**PROBLEM DETAILS:** The lines below, all of them, should be returned exactly as they appear.

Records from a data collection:
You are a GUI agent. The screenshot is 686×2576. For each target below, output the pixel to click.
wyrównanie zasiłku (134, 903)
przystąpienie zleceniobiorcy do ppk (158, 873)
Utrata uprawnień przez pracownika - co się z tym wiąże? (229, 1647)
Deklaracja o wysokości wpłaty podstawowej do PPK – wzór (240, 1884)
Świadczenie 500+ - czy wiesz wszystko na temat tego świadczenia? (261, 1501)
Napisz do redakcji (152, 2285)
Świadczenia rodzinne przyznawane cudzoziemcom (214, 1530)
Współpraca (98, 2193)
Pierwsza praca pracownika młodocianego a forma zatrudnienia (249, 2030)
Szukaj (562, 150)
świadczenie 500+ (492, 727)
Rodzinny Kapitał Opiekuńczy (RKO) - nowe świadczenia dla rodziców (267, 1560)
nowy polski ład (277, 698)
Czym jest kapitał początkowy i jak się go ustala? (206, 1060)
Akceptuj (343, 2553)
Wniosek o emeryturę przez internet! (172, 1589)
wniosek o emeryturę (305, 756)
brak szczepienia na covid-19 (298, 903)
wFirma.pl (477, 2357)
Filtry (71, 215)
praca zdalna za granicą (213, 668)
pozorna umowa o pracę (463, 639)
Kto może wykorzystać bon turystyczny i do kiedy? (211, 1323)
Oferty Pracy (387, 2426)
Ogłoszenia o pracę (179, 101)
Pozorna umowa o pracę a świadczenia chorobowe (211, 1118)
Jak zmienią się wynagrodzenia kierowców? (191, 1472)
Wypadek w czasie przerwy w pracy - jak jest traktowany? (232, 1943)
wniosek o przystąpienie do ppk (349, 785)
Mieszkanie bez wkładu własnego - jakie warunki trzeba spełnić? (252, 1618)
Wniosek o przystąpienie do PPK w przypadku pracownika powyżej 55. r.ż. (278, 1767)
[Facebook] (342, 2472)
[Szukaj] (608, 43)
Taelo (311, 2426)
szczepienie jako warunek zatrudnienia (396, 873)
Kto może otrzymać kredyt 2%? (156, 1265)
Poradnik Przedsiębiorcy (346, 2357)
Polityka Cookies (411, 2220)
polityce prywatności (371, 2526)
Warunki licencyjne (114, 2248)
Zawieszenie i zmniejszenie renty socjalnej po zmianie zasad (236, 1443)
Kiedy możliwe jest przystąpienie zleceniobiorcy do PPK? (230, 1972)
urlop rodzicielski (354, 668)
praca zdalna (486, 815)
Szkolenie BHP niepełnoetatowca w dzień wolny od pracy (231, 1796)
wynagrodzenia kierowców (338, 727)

**WRITTEN RESPONSE:**
You are a GUI agent. The screenshot is 686×2576. For each target below, output the pixel to click.
wyrównanie zasiłku (134, 903)
przystąpienie zleceniobiorcy do ppk (158, 873)
Utrata uprawnień przez pracownika - co się z tym wiąże? (229, 1647)
Deklaracja o wysokości wpłaty podstawowej do PPK – wzór (240, 1884)
Świadczenie 500+ - czy wiesz wszystko na temat tego świadczenia? (261, 1501)
Napisz do redakcji (152, 2285)
Świadczenia rodzinne przyznawane cudzoziemcom (214, 1530)
Współpraca (98, 2193)
Pierwsza praca pracownika młodocianego a forma zatrudnienia (249, 2030)
Szukaj (562, 150)
świadczenie 500+ (492, 727)
Rodzinny Kapitał Opiekuńczy (RKO) - nowe świadczenia dla rodziców (267, 1560)
nowy polski ład (277, 698)
Czym jest kapitał początkowy i jak się go ustala? (206, 1060)
Akceptuj (343, 2553)
Wniosek o emeryturę przez internet! (172, 1589)
wniosek o emeryturę (305, 756)
brak szczepienia na covid-19 (298, 903)
wFirma.pl (477, 2357)
Filtry (71, 215)
praca zdalna za granicą (213, 668)
pozorna umowa o pracę (463, 639)
Kto może wykorzystać bon turystyczny i do kiedy? (211, 1323)
Oferty Pracy (387, 2426)
Ogłoszenia o pracę (179, 101)
Pozorna umowa o pracę a świadczenia chorobowe (211, 1118)
Jak zmienią się wynagrodzenia kierowców? (191, 1472)
Wypadek w czasie przerwy w pracy - jak jest traktowany? (232, 1943)
wniosek o przystąpienie do ppk (349, 785)
Mieszkanie bez wkładu własnego - jakie warunki trzeba spełnić? (252, 1618)
Wniosek o przystąpienie do PPK w przypadku pracownika powyżej 55. r.ż. (278, 1767)
[Facebook] (342, 2472)
[Szukaj] (608, 43)
Taelo (311, 2426)
szczepienie jako warunek zatrudnienia (396, 873)
Kto może otrzymać kredyt 2%? (156, 1265)
Poradnik Przedsiębiorcy (346, 2357)
Polityka Cookies (411, 2220)
polityce prywatności (371, 2526)
Warunki licencyjne (114, 2248)
Zawieszenie i zmniejszenie renty socjalnej po zmianie zasad (236, 1443)
Kiedy możliwe jest przystąpienie zleceniobiorcy do PPK? (230, 1972)
urlop rodzicielski (354, 668)
praca zdalna (486, 815)
Szkolenie BHP niepełnoetatowca w dzień wolny od pracy (231, 1796)
wynagrodzenia kierowców (338, 727)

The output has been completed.